Interestingly, the cardiac toxicity observed in animals treated with ALK5 inhibitors (AZ12601011 and AZ12799734) [56] and cytokine release observed with anti‐TGF‐βRII antibody (LY3022859) in patients with advanced solid tumors [58] have not been seen in preclinical or clinical trials with bintrafusp alfa. Simultaneous, colocalized inhibition of TGF‐β and PD‐L1 may explain why these TRAEs are not observed in patients treated with bintrafusp alfa, as localization of TGF‐β inhibition to the TME may prevent AEs associated with systemic inhibition of TGF‐β.

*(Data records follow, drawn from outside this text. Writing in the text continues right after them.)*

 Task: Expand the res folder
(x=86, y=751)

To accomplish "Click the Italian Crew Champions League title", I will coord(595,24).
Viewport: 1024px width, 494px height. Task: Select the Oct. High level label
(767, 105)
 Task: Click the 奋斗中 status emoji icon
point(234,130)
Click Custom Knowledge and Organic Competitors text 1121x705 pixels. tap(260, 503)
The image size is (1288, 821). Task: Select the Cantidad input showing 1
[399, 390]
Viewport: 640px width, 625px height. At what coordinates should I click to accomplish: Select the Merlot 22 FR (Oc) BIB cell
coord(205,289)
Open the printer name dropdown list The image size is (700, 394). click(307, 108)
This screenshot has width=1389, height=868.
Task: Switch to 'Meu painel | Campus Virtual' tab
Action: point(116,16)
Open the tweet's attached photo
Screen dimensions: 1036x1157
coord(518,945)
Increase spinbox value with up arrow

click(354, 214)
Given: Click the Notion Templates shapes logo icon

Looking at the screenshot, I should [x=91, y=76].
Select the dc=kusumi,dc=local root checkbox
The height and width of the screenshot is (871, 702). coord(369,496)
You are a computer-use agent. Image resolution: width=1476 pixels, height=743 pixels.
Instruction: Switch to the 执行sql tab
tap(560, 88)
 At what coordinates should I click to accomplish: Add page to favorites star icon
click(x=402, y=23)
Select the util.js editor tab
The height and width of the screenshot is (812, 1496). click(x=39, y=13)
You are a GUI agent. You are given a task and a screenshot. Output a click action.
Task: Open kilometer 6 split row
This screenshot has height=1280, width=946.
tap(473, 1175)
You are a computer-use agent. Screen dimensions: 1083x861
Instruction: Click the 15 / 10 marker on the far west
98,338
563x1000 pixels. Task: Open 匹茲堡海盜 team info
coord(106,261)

Finally, while dual‐targeting agents have demonstrated significant advantages over combinations of TGF‐β and PD‐L1 inhibitors in the clinical setting [81, 82], larger head‐to‐head clinical trials are necessary to confirm these findings. Based on an increasing number of reports that implicate the actions of other TGF‐β family ligands (e.g., activins) in malignancies, future development is also warranted for alternative bifunctional molecules with specificity for TGF‐β family ligands in combination with immune checkpoint inhibitors. Additionally, investigation into sequential inhibition of TGF‐β and PD‐(L)1 (or PD‐[L]1 and TGF‐β) would help to explain the complex biologic interplay of these two pathways.

Conclusions

Tumor‐promoting activities of TGF‐β within the TME, which include EMT, fibrosis, angiogenesis, and immunosuppression, are nonredundant with the tumor‐evasive mechanisms mediated by PD‐L1; hence, simultaneous inhibition of TGF‐β and PD‐L1 pathways may allow for increased overall efficacy compared with independent blockade of either pathway alone. A single‐molecule therapy targeting both pathways has the potential for a localized optimal suppression of TGF‐β within the TME, a benefit that is not provided by combining independent therapies, as evidenced by the superior preclinical activity of bintrafusp alfa compared with dual inhibition by two molecules. Based on its proposed mechanism of action, the bifunctional nature of bintrafusp alfa and other dual‐targeting agents provides colocalized, simultaneous inhibition of the TGF‐β and PD‐L1 pathways within the TME and represents an attractive potential therapy for patients with advanced solid tumors.

Conflict of interest

JLG reports a collaborative research and development agreement between the National Cancer Institute (NCI) and EMD Serono, Billerica, MA, USA, a patent with the NCI entitled ‘Combination PDL1 and TGF‐beta blockade in patients with HPV+ malignancies’, unpaid membership on the Data Safety Monitoring Board for bintrafusp alfa, and an unpaid position of NCI Liaison to the Board of the Society for Immunotherapy of Cancer. J Schlom reports a collaborative research and development agreement between the NCI and EMD Serono, Billerica, MA, USA. MHBH reports grants from Roche‐Genentech, Innovation Pathways, NCI, and Varian Medical Systems; consulting fees from Telos Inc. and Innovation Pathways; honoraria from the Society for Immunotherapy in Cancer; conference chairmanship for American Association for Cancer Research; advisory committee memberships for Genentech and EMD Serono, Billerica, MA, USA; a patent entitled ‘DNA Damage Repair Deficit in Cancer Cells’; and receipt of research drugs from Innovation Pathways. FA and YL report employment at EMD Serono, Billerica, MA, USA. ID reports previous employment at EMD Serono, Billerica, MA, USA. XJW, J Seoane, and AM do not have any conflicts of interest to disclose.

Author contributions

JLG, J Schlom, XJW, AM, MHBH, J Seoane, FA, YL, and ID conceptualized the study. JLG, J Schlom, XJW, AM, MHBH, J Seoane, FA, YL, and ID wrote the original draft. JLG, J Schlom, XJW, AM, MHBH, J Seoane, FA, YL, and ID wrote, reviewed, and edited the manuscript.